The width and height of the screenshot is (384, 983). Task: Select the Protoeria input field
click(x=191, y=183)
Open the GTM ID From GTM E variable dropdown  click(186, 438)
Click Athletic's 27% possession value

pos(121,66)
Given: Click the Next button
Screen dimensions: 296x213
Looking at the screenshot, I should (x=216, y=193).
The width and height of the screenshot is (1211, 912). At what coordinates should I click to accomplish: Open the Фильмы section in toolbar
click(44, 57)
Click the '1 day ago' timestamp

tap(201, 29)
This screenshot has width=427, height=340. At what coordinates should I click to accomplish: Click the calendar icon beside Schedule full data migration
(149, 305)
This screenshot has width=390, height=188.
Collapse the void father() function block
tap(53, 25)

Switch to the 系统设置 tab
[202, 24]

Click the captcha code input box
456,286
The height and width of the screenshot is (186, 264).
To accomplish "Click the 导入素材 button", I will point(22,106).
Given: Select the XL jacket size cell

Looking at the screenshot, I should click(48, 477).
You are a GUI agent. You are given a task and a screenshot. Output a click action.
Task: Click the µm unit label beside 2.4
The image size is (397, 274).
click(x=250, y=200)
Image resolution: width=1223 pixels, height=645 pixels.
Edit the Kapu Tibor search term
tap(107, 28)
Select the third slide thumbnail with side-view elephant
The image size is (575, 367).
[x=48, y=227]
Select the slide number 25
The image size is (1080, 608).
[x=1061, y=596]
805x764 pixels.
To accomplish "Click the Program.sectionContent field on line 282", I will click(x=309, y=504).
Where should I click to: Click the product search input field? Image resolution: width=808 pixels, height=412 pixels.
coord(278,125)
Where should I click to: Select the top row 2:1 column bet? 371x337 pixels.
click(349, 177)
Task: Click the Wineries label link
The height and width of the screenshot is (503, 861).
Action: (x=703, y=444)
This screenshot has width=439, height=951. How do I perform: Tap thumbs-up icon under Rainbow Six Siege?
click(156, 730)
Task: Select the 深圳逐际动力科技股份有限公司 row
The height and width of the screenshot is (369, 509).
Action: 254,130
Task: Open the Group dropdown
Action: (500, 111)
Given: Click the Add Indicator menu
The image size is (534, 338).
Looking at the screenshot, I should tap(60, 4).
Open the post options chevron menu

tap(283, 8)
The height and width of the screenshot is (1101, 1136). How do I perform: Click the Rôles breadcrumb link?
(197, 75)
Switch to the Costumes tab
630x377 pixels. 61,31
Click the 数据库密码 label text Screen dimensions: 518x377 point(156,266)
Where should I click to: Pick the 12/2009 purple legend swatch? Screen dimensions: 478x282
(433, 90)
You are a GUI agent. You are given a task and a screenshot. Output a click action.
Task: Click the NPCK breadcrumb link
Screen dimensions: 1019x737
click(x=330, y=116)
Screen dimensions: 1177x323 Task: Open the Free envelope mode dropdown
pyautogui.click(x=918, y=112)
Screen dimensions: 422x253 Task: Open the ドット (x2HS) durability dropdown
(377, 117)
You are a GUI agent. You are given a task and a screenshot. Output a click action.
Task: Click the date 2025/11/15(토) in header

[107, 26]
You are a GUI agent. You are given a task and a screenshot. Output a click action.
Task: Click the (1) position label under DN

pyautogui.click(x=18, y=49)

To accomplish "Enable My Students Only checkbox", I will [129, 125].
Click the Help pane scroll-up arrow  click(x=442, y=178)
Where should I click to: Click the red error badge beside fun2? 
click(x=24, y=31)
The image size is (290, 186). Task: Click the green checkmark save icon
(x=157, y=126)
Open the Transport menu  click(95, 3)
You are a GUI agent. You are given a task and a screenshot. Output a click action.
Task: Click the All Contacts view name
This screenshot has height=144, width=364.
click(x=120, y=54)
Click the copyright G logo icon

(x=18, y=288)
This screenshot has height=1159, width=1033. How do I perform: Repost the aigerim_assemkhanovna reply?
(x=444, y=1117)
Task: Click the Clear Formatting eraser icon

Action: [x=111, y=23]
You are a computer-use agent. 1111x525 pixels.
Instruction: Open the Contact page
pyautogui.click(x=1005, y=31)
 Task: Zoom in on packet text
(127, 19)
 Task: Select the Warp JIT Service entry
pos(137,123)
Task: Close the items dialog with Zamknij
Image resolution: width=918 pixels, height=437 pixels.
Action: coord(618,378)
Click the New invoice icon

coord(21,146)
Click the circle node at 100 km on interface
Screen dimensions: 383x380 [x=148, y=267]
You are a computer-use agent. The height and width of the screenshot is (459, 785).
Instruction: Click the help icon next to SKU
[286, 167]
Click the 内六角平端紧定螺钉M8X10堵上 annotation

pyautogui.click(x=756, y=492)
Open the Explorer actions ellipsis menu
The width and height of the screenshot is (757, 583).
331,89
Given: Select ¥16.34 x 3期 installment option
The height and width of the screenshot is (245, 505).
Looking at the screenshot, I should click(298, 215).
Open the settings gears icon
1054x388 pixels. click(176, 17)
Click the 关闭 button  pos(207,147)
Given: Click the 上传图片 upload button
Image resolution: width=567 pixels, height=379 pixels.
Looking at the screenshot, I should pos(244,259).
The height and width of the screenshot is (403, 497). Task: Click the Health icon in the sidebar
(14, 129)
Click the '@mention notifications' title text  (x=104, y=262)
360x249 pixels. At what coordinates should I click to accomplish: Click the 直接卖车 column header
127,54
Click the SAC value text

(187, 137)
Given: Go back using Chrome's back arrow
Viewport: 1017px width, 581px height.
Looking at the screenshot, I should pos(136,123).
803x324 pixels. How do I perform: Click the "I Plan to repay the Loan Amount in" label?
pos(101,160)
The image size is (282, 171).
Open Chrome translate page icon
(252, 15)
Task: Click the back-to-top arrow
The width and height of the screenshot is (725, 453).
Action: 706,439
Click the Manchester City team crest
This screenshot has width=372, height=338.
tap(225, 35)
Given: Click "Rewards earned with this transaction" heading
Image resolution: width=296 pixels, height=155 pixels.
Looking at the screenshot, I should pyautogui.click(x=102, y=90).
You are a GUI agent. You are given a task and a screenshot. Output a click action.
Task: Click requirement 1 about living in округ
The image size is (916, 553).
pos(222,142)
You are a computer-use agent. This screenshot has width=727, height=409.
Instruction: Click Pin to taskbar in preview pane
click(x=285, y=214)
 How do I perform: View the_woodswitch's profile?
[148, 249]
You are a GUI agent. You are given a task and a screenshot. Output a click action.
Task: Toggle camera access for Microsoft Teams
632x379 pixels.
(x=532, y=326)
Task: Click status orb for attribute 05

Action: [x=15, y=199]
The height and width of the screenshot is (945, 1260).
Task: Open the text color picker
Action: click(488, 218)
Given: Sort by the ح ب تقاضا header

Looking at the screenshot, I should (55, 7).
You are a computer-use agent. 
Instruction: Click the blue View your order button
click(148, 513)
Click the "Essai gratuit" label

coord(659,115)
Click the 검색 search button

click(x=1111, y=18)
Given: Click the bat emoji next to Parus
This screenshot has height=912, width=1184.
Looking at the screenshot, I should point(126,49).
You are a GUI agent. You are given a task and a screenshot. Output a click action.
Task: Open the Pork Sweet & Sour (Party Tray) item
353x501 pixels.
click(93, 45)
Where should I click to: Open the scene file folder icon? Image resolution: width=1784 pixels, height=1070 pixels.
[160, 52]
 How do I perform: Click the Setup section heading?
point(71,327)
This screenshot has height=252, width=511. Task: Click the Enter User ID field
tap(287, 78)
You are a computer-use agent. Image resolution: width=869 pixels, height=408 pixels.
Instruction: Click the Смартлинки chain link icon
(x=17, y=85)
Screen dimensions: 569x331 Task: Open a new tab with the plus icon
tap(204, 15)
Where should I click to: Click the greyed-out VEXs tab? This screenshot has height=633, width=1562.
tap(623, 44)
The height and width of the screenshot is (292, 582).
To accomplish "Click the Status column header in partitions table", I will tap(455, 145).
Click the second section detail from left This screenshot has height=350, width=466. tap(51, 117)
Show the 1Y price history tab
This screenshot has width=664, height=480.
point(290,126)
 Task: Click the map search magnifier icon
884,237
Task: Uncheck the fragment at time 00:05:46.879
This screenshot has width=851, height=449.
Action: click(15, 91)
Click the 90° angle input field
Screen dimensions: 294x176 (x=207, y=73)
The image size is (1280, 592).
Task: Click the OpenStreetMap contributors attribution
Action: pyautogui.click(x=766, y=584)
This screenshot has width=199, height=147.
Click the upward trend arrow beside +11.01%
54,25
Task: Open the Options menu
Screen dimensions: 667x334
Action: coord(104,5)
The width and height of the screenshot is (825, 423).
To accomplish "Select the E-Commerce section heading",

__Assignment__:
This exercise needs every line of the listing that contains the word "slide".

__Solution to this exercise__:
Select the third slide thumbnail with side-view elephant
Select the slide number 25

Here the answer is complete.